Pourquoi l’Europe doit absolument décider d’un embargo sur le gaz russe (analyse)
60 milliards d’euros: tel est le montant que les pays européens ont continué à verser à la Russie depuis le début de la guerre en Ukraine. Via l’achat de gaz et de pétrole russe. Une embargo européen peine à se mettre en place.
L’Union Européenne continue de s’approvisionner en énergies fossiles en Russie, et ce malgré la guerre en Ukraine. Les 27 peinent à trouver un accord sur l’embargo sur le pétrole russe, qui limiterait cette dépendance, notamment en raison de réticences de la Hongrie. En attendant, depuis le 24 février, près de 60 milliards d’euros ont été versés à la Russie. C’est ce que la base de données créée par le Center for Research on Energy and Clean Air (CREA) calcule en temps réel. Plus de 24 milliards d’euros concernent le pétrole et presque 34 milliards le gaz.
Même si les exportations russes ont diminué depuis la guerre en raison de nombreuses sanctions, le fait que le pays domine l’offre n’a eu pour conséquences que d’augmenter les prix. Selon les données récoltées par le CREA, les exportations de pétrole brut de la Russie ont chuté de 30% au cours des trois premières semaines d’avril, en comparaison aux pourcentages de janvier et février (avant l’invasion).
Mais les prix qui ont augmenté suite à cette chute ont continué à remplir les caisses du Kremlin. La Russie se retrouve donc en position de force : au plus il y aura de sanctions, au plus les prix augmenteront et lui permettront de maintenir ses revenus.
Le CREA met en garde quant à ce financement massif de la guerre en Ukraine que l’Union Européenne offre à la Russie. Un avis partagé par Adel El Gammal, professeur de géopolitique de l’Energie à l’ULB : « Le budget de l’armée russe s’élève à environ 55 milliards par an. Donc depuis le début de la guerre, l’UE a déjà largement amorti ce montant annuel. »

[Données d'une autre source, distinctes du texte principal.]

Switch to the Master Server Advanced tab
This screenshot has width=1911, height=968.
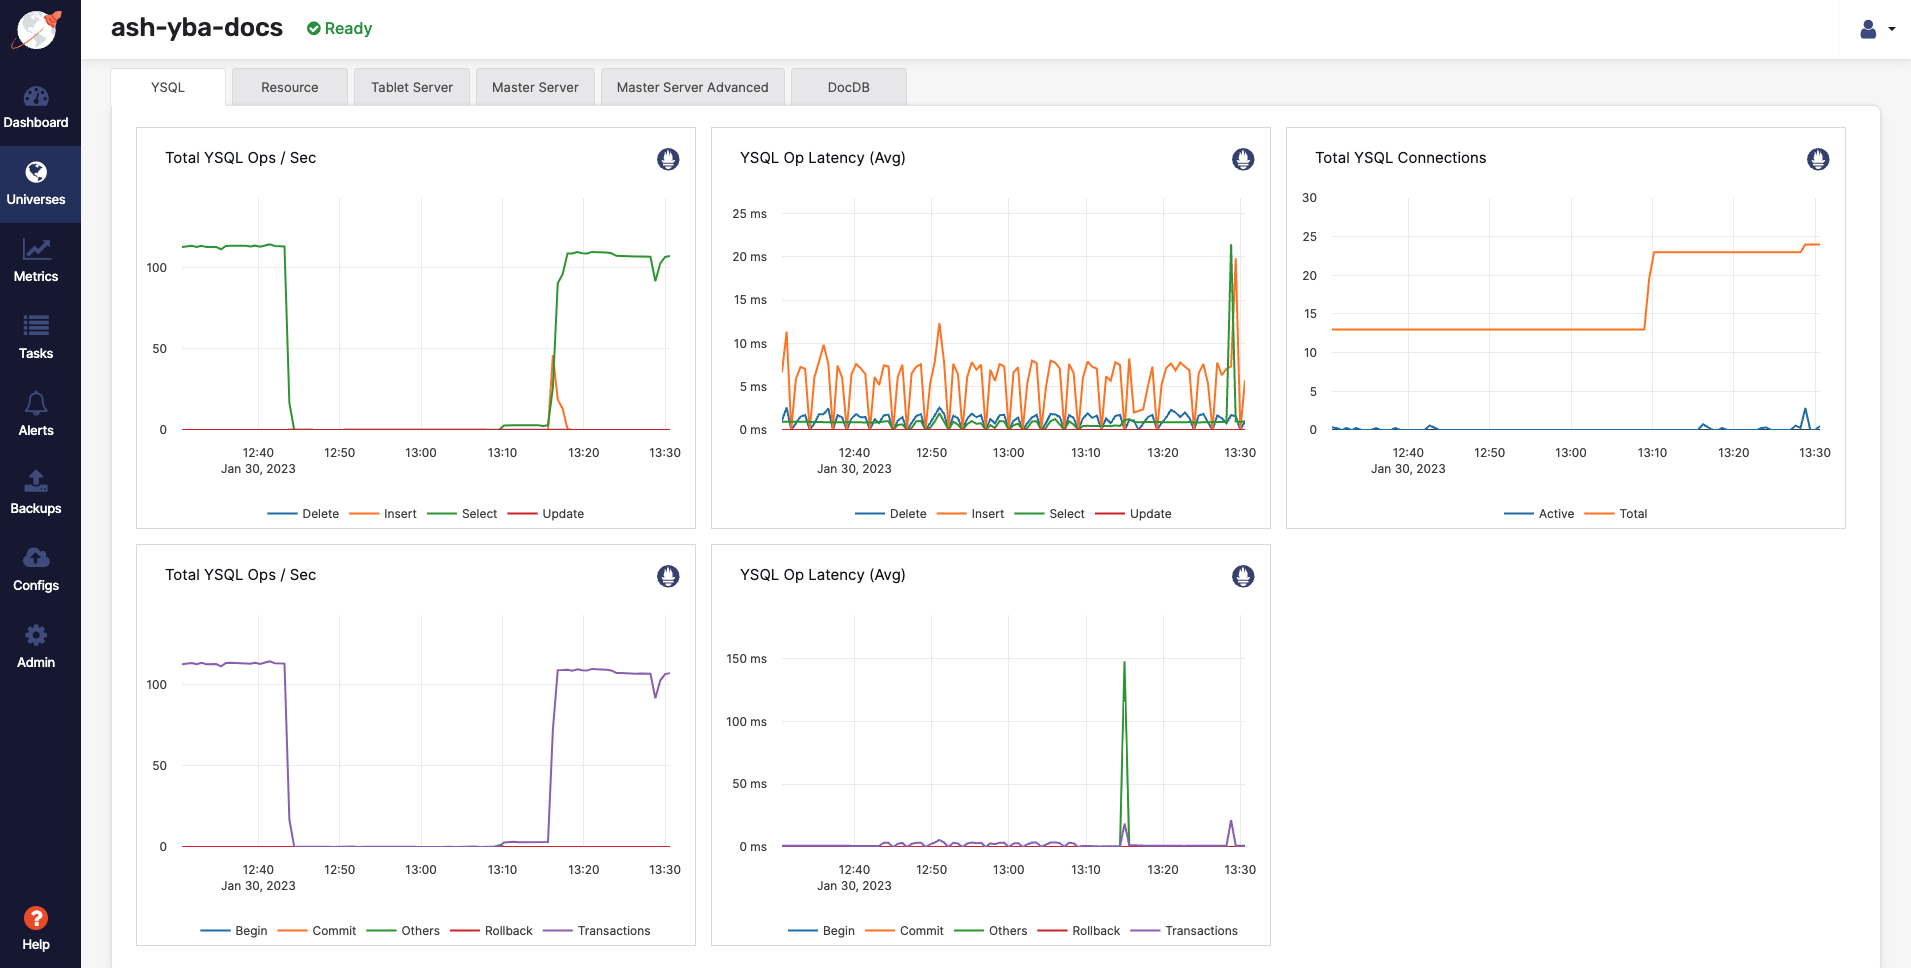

Selon lui, l’Union Européenne – et l’Allemagne en particulier, grande consommatrice de gaz russe – ont fait preuve de naïveté voire de déni. Avoir une telle dépendance envers un seul pays, et qui plus est, un pays instable démocratiquement, était trop dangereux. « L’annexion de la Crimée par la Russie date de 2014, ça aurait déjà dû être un signal. » Une seule solution se dresse, donc : en finir avec les importations russes afin d’affaiblir leur économie, essentiellement basée sur les énergies fossiles.
Des ambitions peu réalistes ?
La Commission européenne souhaite réduire sa dépendance au gaz russe de deux tiers avant la fin de l’année. Une proposition « très ambitieuse mais peu réaliste », selon le professeur de géopolitique de l’Energie. La dépendance au gaz est bien plus difficile à détourner que celle du pétrole, explique Adel El Gammal. Il s’agit de connexions point à point via des gazoducs. La seule manière de le remplacer est donc d’augmenter les importations via des gazoducs non russes (ils sont peu nombreux) ou de recourir à des importations supplémentaires de GNL.
« Pour donner un ordre de grandeur, la quantité de gaz qu’on importe de Russie représente 30 à 40% du marché mondial de gaz naturel liquéfié (GNL) ». Il y a donc peu de flexibilité, d’autant que le marché du GNL est déjà sous tension.
Le pétrole russe peut quant à lui être remplacé relativement facilement, parce qu’il existe un marché mondial. Mais c’est toutefois plus difficile pour des pays comme la Hongrie, la Slovaquie qui sont directement reliés à la Russie par des oléoducs. Et c’est pour cette raison que les négociations coincent au sein de l’Union Européenne. Il faudrait envisager la construction de nouvelles infrastructures.
Malgré ces exceptions, Adel El Gammal reste optimiste : d’ici trois à six mois, l’Union Européenne pourrait se couper de la dépendance au pétrole russe. Les négociations entre les 27 reprendront mercredi matin afin de discuter des sanctions envers la Russie et du sujet qui tiraille, l’embargo sur le pétrole russe.
Penser renouvelable plutôt que fossile
Le premier levier de l’Union Européenne afin de réduire sa dépendance reste le changement des habitudes de consommation, insiste Adel El Gammal. Il est possible de diminuer la demande de 10 à 20% rien que par un changement de comportement ce qui aurait un double effet : réduire l’empreinte carbone et diminuer la mainmise de la Russie.
Pour le professeur, investir dans des énergies fossiles provenant d’autres sources que la Russie est une mesure à court terme, le vrai point de départ se situant dans l’investissement des énergies renouvelables.